Let me explain. For years, sales organizations have visualized sales process as a series of steps that the sales rep makes in order to move the sale forward through the pipeline, like so:
- Step #1. Engage customer.
- Step #2. Investigate needs.
- Step #3. Present a product.
- Step #4. Demonstrate the product.
- Step #5. Propose a purchase.
- Step #6. Negotiate terms.
- Step #7. Answer objections.
- Step #8. Close the deal.
Sound familiar? You may be using a process like this and find that it works for you. Nevertheless, if you actually listen to your customers, they’ll tell you that your process is making it more difficult for them to buy from you. And if a competitor gets in the door with the right kind of sales process, your relationship with that customer will probably be toast. Here’s why.

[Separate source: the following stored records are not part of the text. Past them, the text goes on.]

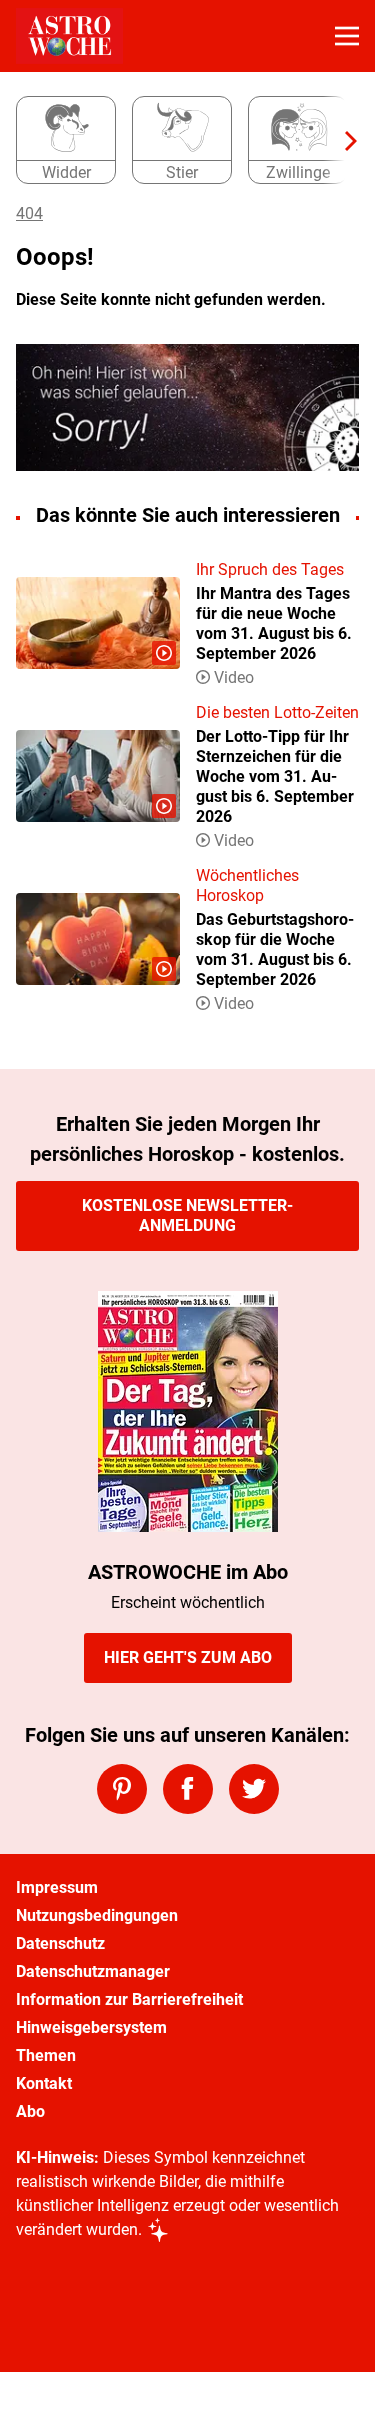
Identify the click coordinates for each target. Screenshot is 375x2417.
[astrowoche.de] (69, 36)
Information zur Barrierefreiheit (129, 1999)
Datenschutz (60, 1943)
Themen (46, 2055)
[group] (179, 141)
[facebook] (188, 1789)
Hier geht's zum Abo (188, 1657)
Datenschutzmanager (93, 1971)
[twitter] (254, 1789)
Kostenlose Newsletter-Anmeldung (187, 1215)
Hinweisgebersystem (91, 2027)
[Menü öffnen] (347, 36)
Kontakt (44, 2083)
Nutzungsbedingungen (97, 1915)
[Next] (341, 141)
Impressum (57, 1887)
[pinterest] (122, 1789)
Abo (30, 2111)
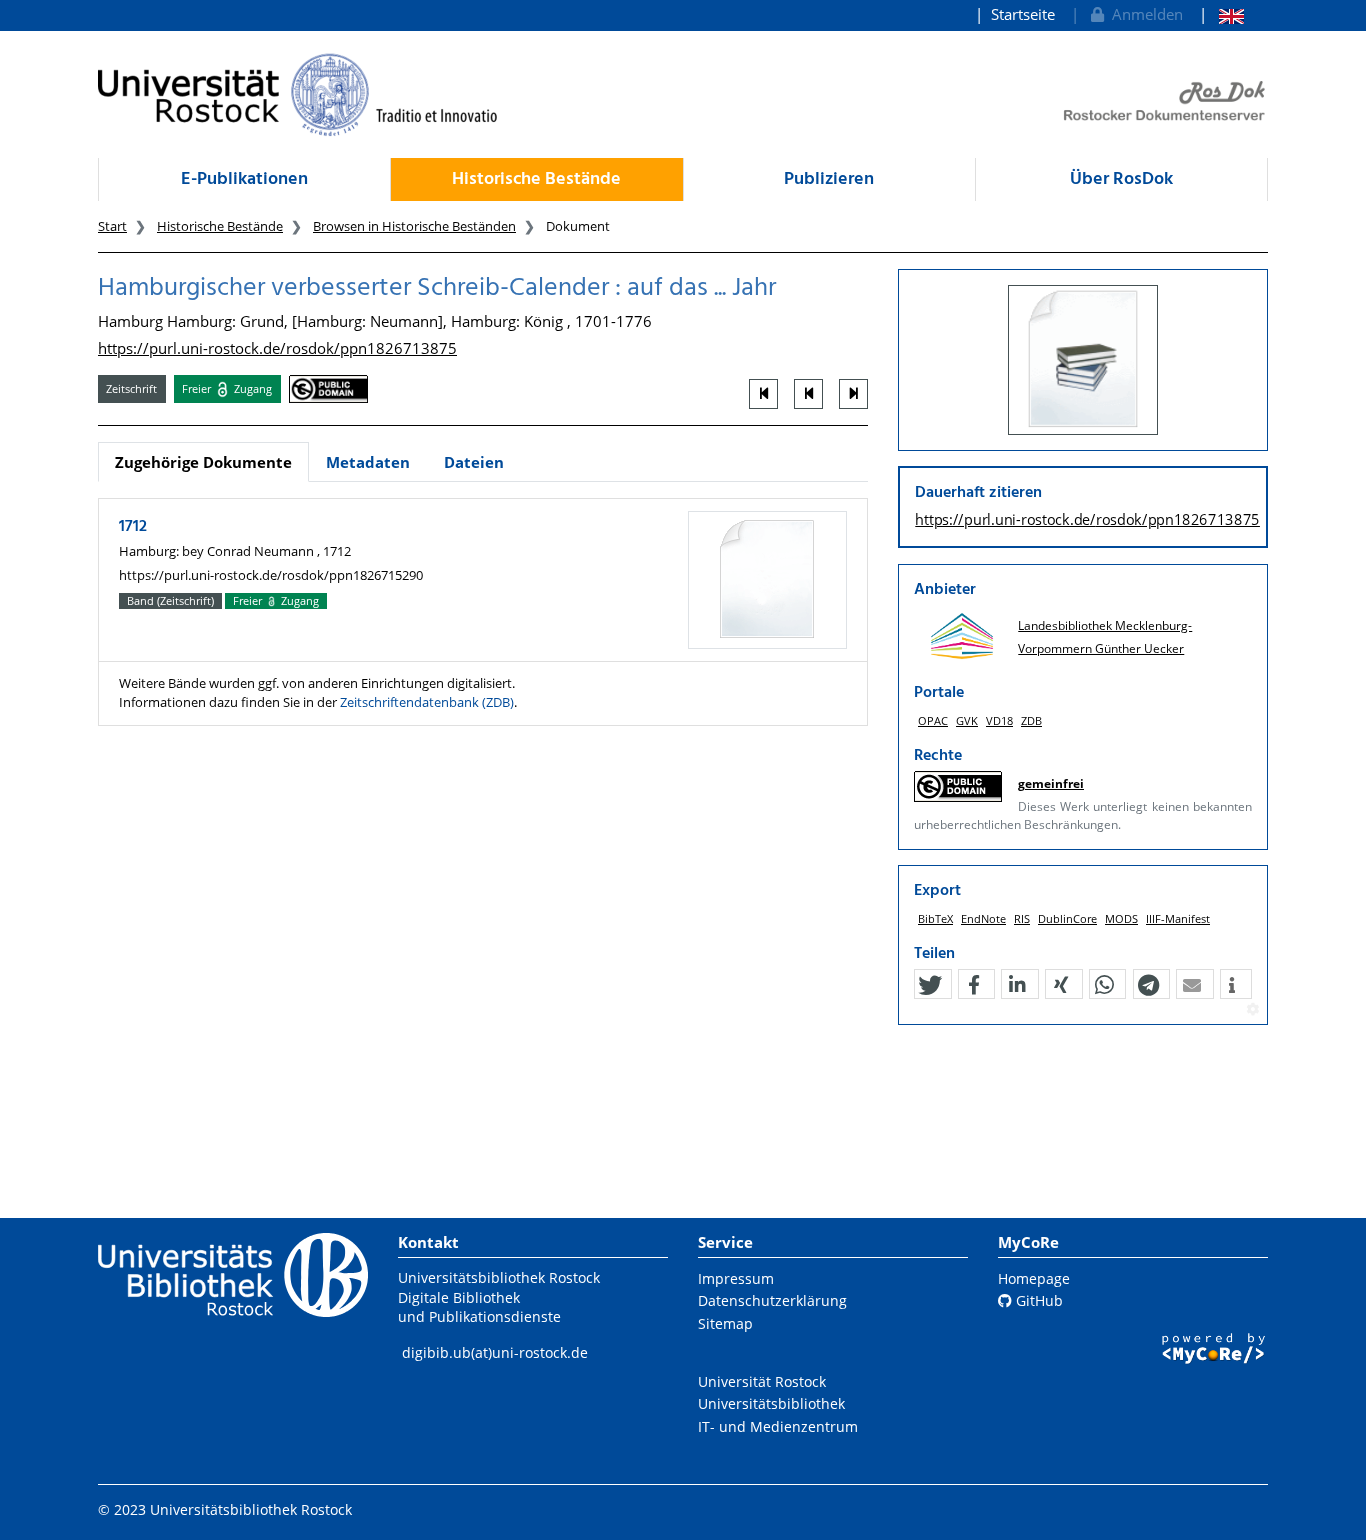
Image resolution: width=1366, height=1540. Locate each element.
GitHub (1037, 1300)
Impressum (736, 1278)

The traditional “vendor-centric” sales process is based upon a set of assumptions about customers that made sense before the Internet, but which now are nearly meaningless:
Obsolete Assumption #1. The customer will meet with you. I’m sure you’ve noticed that it’s harder than ever to get a customer meeting. Time was when you didn’t have to use complicated strategies to get an appointment. The reason it’s harder to get appointment is that, in today’s business environment, most white-collar workers (and middle managers especially) are expected to do the work of two or even three employees. Shrinking staffs have improved productivity, but the sad truth is that, in most cases, if a customer has time to meet with you, that customer isn’t important enough to make a decision, and may not even be important enough to get you a meeting with somebody who can. This is not to say that top sales pros can't get a meeting with a decision-maker. They can, but it's a lot harder than it was 20 years ago.

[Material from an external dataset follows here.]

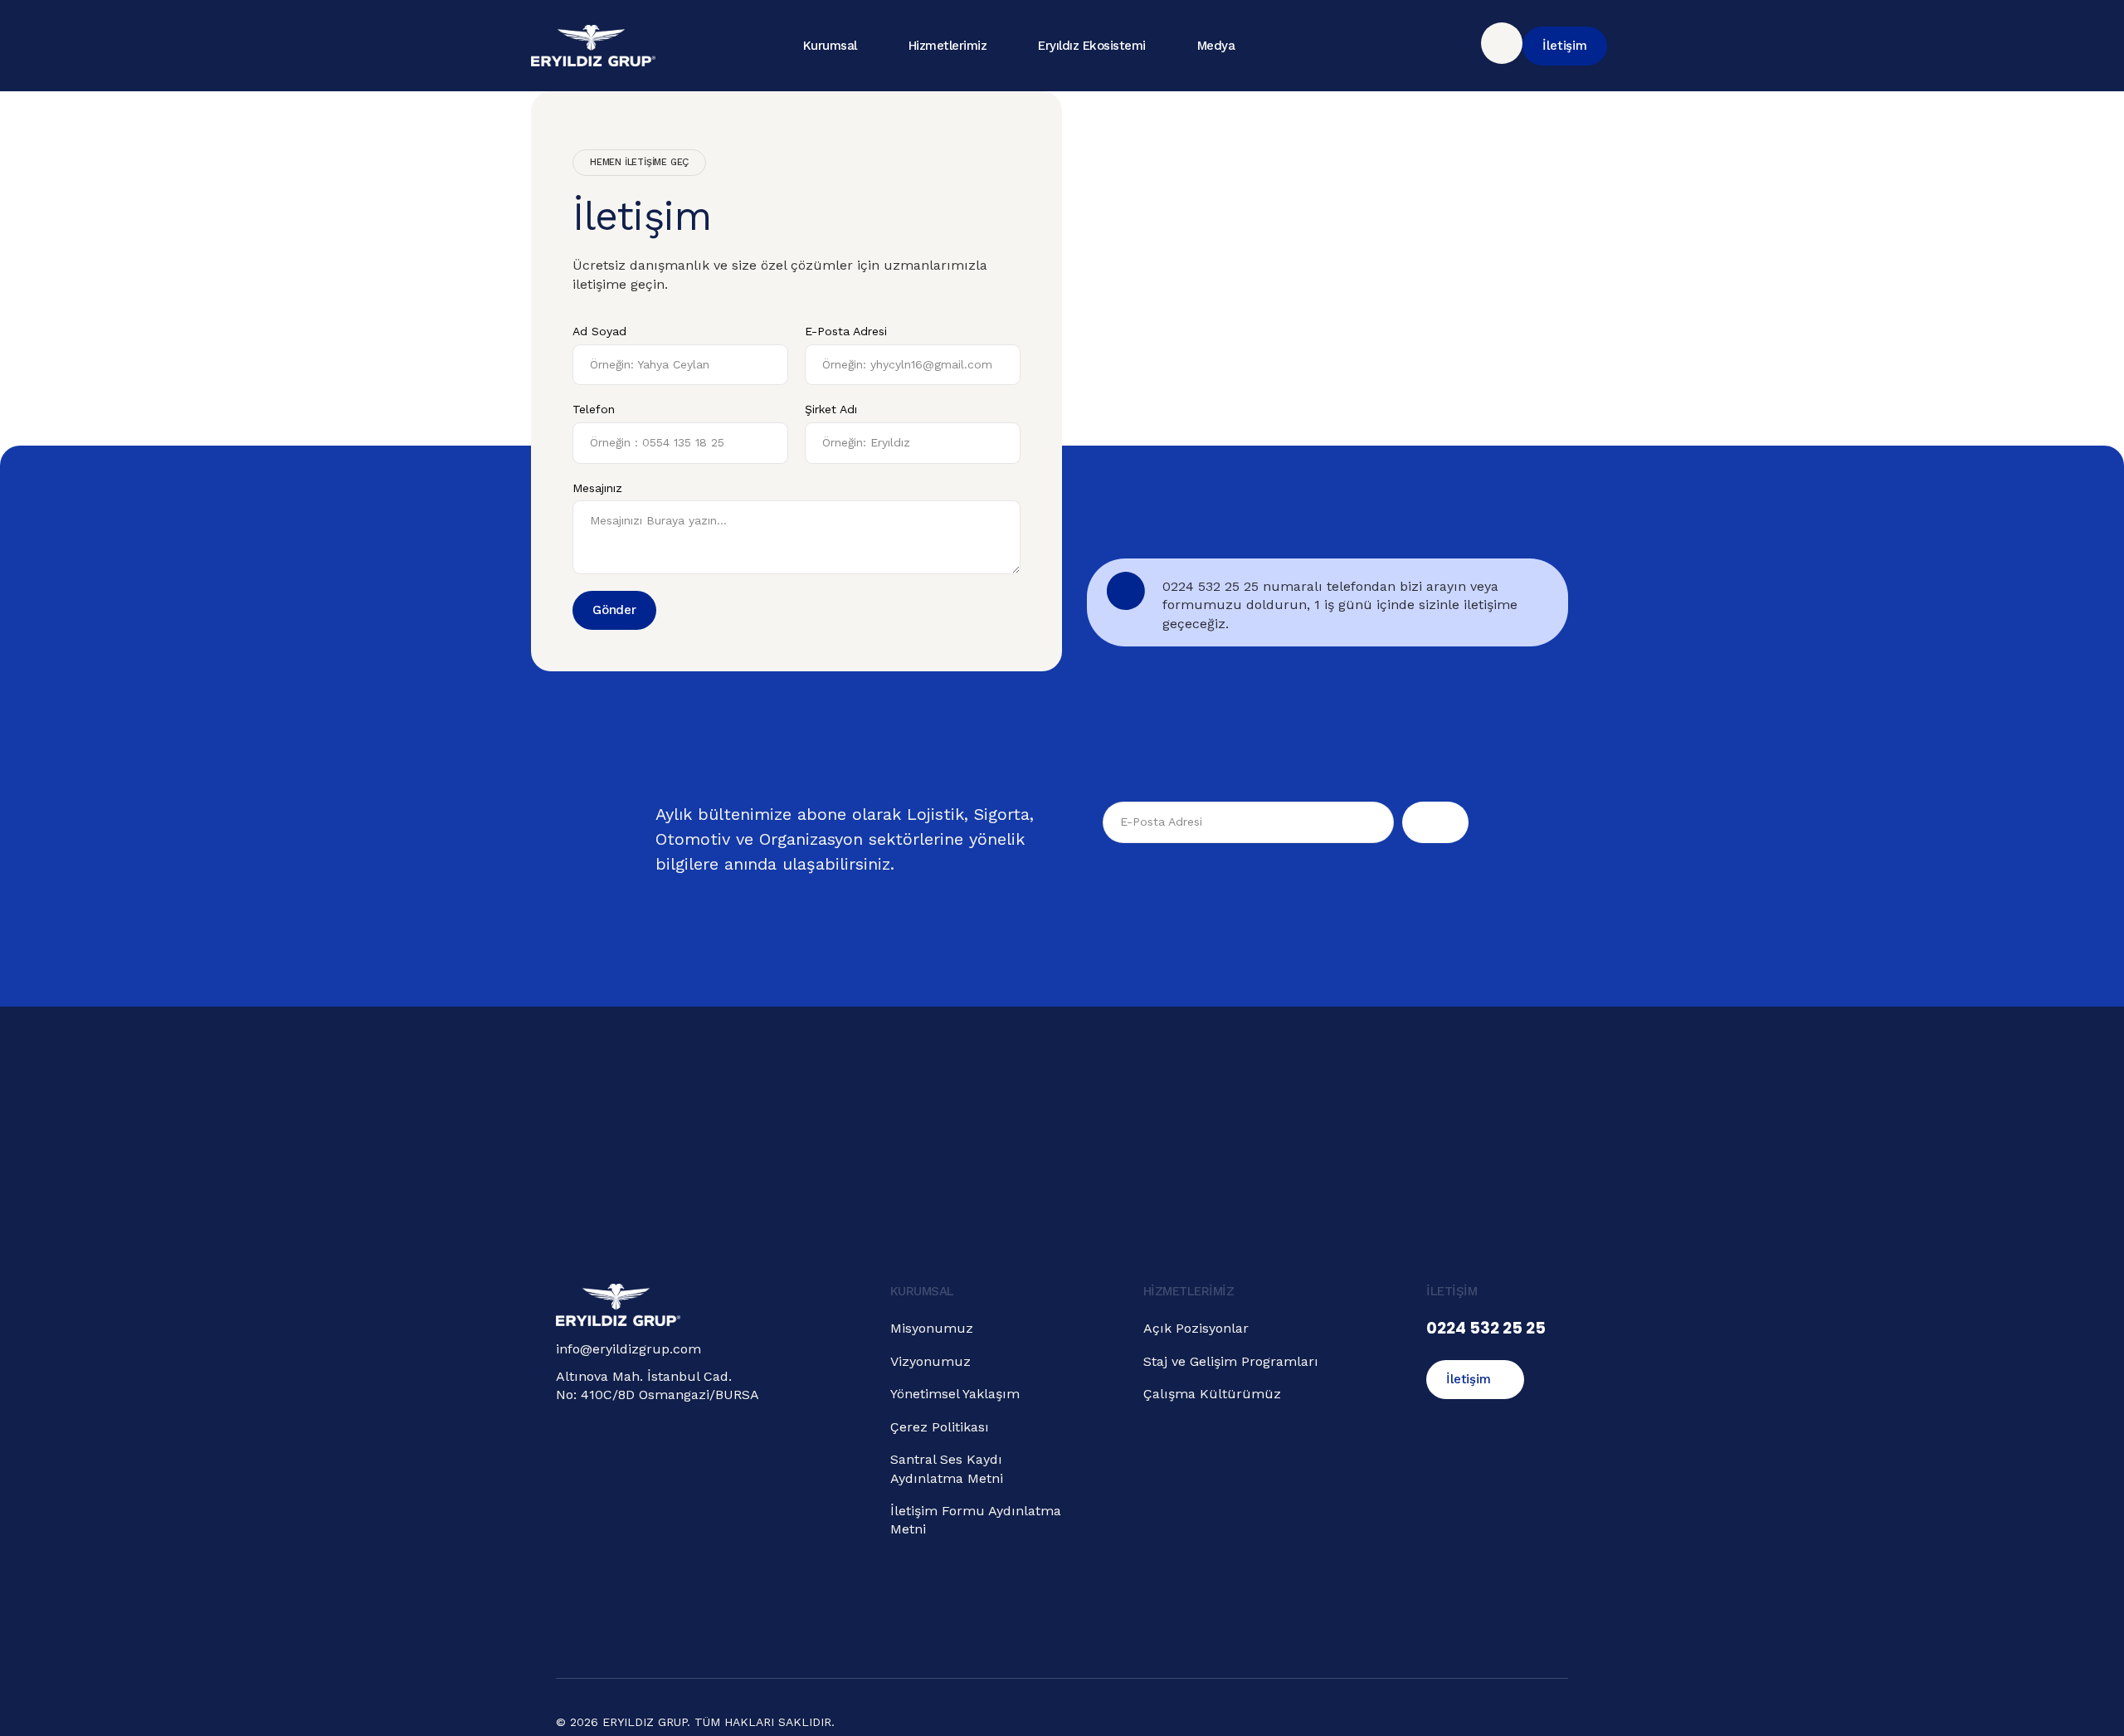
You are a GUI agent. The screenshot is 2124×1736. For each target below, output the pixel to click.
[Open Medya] (1248, 45)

Obsolete Assumption #2. The customer needs information about your product. Back in the day, the main value of the sales pro was the ability to present specialized knowledge about products and how they could meet customer needs. In today’s wired up world, the customer can not only find out about your product, and your competitor’s products, but can probably find a detailed price comparison, by the time you walk from the main entrance to the customer's cubicle. Once again, any customer who’s too dumb to know that everything is on the Web or too dumb to find it, probably isn’t going to be making decisions more important than whether the mail should be filed alphabetically or not.
Obsolete Assumption #3. The sales rep's job is to “sell to” the customer. This is most pernicious myth of all, because it wasn’t true in the past and it’s even less true now. Customers may need to, and be willing to, pay for something in order to achieve a result, but customers hate hate hate being “sold” to. There’s a reason that millions of people automatically assume (until proven otherwise) that a sales pro will be pushy and arrogant. It’s because there are millions of sales pros in this world who visual selling as something that you “do to” a customer, not something that you “do for” a customer.

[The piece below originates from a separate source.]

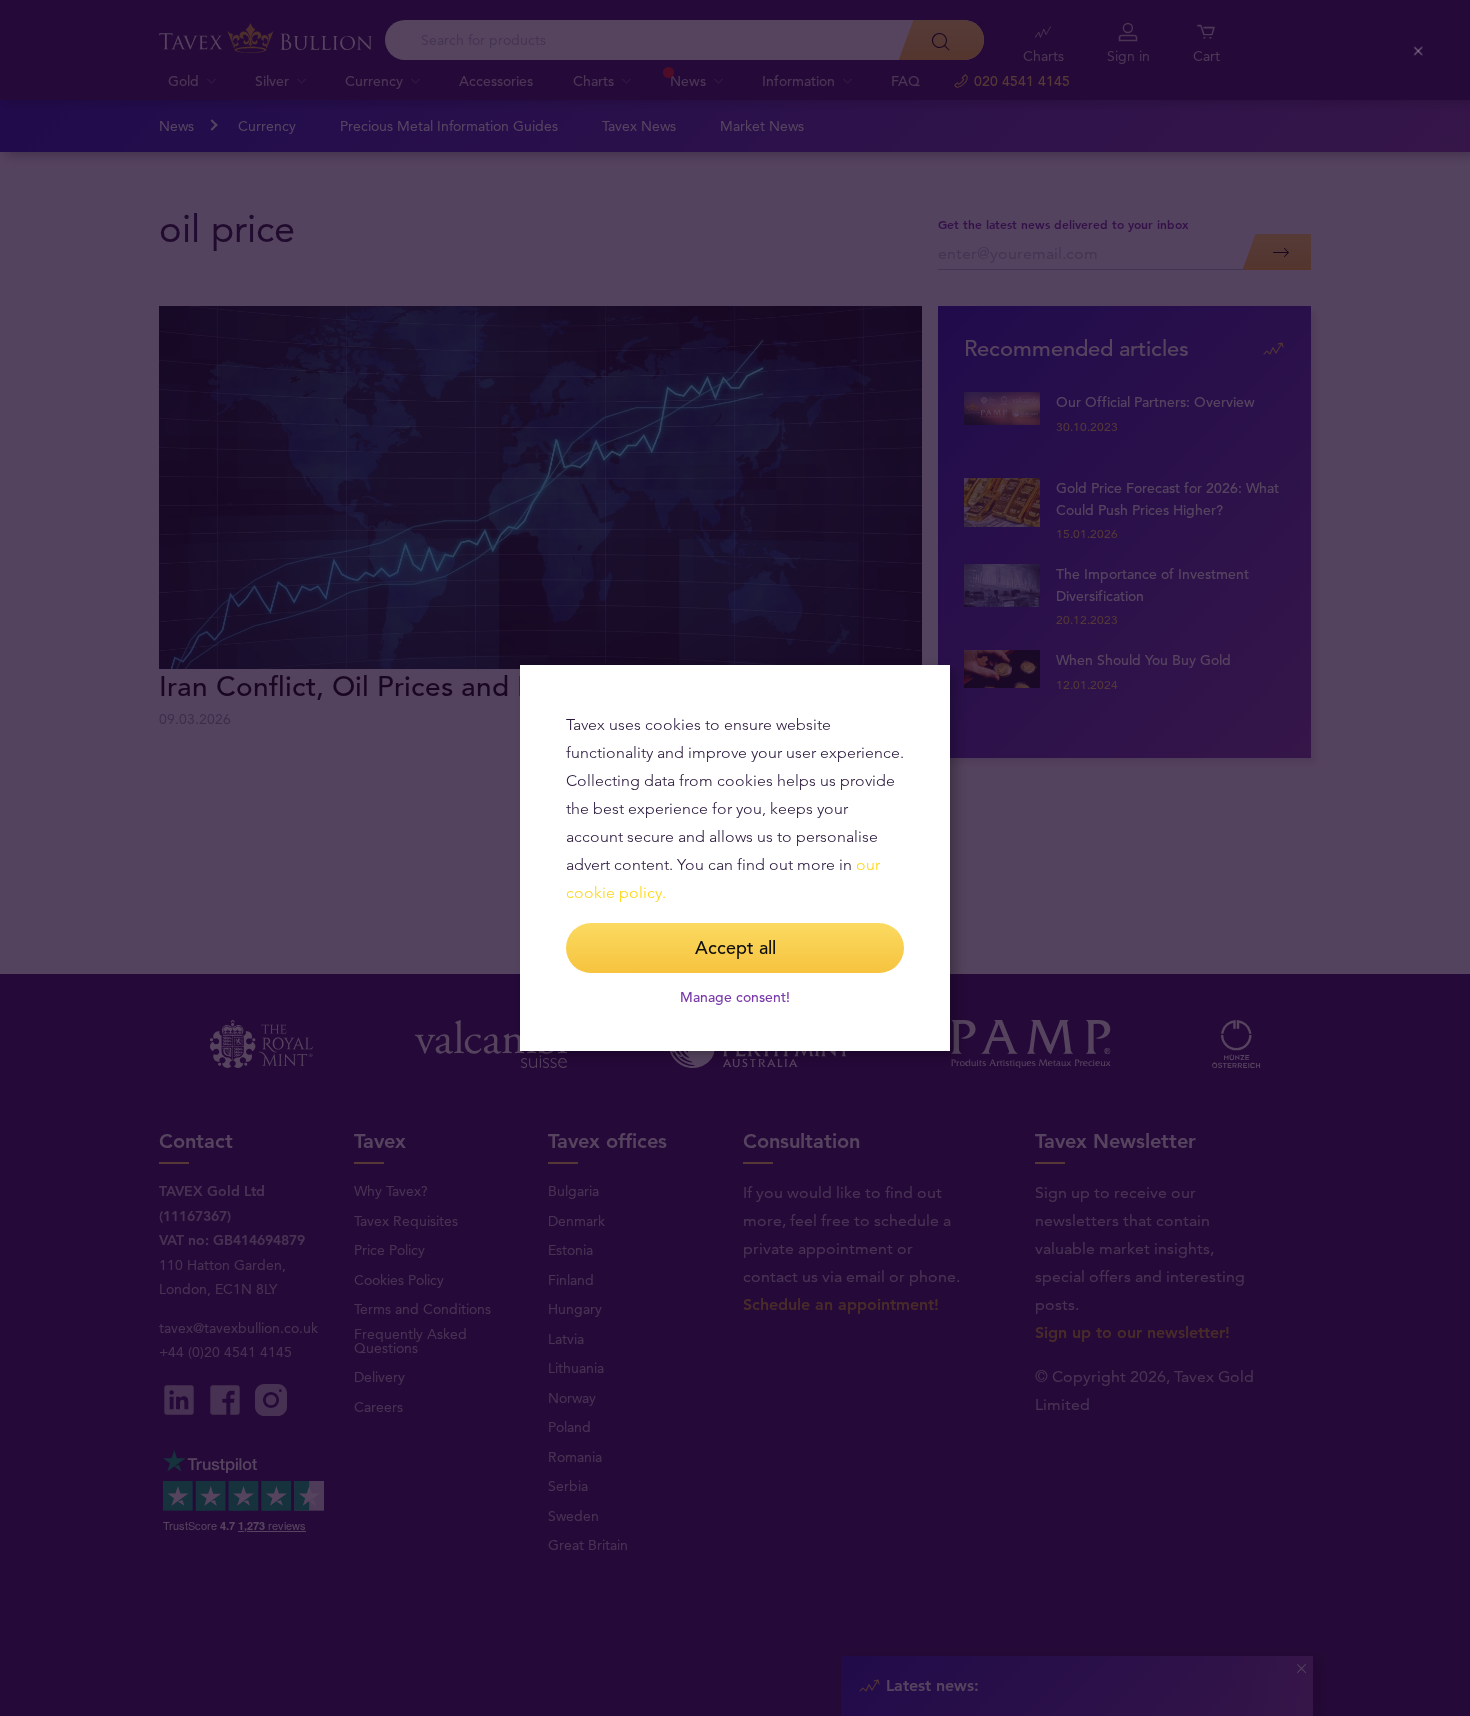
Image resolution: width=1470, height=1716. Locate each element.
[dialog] (735, 858)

These deeply flawed assumptions are at the core of the standard sales process, which encourages sales behaviors that customers used to tolerate (because there wasn’t an alternative) but every day become less willing to suffer.
Needless to say, I’ll be revisiting this topic very soon, because there is a better way. For now, I’ll leave you with this hint: the sales process should match the way that the customer wants to buy -- not the way you'd like to sell.